_Supplied entries_

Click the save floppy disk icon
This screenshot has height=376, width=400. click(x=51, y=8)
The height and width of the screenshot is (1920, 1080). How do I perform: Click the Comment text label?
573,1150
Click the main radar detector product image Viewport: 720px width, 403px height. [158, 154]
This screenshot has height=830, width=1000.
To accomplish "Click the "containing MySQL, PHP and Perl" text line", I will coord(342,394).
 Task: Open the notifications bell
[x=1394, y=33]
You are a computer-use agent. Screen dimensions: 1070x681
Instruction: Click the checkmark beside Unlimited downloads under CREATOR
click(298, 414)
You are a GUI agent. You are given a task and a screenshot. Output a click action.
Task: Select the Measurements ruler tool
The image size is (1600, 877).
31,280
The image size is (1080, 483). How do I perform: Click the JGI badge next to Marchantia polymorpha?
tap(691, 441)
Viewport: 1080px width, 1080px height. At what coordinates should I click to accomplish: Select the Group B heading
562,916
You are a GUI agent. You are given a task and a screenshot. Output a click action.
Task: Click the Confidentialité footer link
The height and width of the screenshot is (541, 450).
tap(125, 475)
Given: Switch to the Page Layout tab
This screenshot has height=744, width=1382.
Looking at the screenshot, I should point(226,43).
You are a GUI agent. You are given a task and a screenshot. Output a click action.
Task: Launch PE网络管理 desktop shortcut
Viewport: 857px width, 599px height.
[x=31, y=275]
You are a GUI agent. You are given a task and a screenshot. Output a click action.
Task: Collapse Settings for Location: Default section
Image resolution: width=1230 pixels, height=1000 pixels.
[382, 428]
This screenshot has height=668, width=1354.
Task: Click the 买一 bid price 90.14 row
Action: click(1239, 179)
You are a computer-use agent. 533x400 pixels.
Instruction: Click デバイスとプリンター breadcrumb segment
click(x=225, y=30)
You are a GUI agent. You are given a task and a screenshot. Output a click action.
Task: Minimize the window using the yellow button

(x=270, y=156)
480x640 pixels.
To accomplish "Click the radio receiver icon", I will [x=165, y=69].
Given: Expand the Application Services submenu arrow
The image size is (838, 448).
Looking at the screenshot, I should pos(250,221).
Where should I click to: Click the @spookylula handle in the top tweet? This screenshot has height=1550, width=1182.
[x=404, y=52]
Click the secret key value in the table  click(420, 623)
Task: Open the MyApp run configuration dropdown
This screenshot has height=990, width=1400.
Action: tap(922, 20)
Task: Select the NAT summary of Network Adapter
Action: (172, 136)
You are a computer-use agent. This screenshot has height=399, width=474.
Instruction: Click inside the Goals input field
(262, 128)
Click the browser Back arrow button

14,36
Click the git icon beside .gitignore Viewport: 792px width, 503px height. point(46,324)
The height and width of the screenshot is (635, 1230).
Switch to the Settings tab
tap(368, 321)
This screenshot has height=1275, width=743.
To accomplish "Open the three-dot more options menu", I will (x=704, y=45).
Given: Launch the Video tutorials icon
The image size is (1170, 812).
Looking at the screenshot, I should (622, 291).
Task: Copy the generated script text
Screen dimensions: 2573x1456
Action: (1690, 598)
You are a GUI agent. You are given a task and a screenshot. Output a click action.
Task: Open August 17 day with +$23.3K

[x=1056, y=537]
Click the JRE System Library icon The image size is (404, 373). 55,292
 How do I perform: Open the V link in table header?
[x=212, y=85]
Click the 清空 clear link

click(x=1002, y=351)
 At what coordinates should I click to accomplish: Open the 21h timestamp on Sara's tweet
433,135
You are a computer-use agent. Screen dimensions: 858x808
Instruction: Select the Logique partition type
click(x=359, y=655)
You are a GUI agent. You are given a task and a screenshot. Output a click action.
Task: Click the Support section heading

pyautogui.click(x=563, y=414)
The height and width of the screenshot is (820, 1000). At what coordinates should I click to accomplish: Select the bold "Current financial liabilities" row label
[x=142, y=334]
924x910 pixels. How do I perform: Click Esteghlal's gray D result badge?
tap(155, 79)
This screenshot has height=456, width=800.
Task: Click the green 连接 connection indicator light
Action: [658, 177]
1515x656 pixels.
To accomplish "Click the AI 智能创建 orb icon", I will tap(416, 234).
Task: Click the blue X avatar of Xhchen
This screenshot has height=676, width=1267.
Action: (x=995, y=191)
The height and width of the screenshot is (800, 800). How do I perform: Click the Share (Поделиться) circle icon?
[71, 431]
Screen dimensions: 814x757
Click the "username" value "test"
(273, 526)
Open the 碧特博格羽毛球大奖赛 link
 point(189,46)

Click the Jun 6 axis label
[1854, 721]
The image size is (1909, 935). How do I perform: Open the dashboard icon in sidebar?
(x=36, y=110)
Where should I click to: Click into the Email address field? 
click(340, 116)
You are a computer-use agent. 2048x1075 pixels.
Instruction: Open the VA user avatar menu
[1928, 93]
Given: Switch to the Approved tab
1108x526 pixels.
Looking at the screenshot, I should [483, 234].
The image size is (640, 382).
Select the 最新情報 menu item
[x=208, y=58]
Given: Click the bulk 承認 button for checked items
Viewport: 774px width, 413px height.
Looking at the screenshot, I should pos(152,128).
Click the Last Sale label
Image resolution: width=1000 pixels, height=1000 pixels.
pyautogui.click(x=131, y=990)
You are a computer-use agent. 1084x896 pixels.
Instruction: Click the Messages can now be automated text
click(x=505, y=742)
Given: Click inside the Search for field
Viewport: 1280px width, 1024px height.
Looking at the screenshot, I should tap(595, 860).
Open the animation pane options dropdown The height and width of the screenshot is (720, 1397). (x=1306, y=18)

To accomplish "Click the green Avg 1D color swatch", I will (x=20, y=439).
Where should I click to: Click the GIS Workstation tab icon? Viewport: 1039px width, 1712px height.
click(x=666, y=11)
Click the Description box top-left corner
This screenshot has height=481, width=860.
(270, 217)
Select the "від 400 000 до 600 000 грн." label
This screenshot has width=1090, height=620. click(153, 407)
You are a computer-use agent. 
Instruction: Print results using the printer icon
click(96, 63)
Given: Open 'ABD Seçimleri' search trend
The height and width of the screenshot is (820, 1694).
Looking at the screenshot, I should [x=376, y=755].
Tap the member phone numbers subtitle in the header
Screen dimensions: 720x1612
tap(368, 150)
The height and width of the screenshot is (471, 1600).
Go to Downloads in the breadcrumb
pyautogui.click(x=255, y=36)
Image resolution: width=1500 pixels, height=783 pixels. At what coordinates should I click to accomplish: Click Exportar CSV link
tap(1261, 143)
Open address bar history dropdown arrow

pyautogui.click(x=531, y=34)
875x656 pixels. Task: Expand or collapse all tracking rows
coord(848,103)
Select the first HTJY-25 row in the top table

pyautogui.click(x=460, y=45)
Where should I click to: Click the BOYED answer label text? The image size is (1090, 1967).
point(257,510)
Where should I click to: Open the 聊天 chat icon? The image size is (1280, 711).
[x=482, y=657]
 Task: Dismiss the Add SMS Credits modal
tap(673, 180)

_How to complete this task_
Within the entries above, find the string "computer" and return each line that holds it.

_Exercise output_
You are a computer-use agent. Screen dimensions: 1070x681
You are a computer-use agent. 533x400 pixels.
You are a computer-use agent. This screenshot has height=399, width=474.
You are a computer-use agent. Screen dimensions: 858x808
You are a computer-use agent. 2048x1075 pixels.
You are a computer-use agent. 1084x896 pixels.
You are a computer-use agent. 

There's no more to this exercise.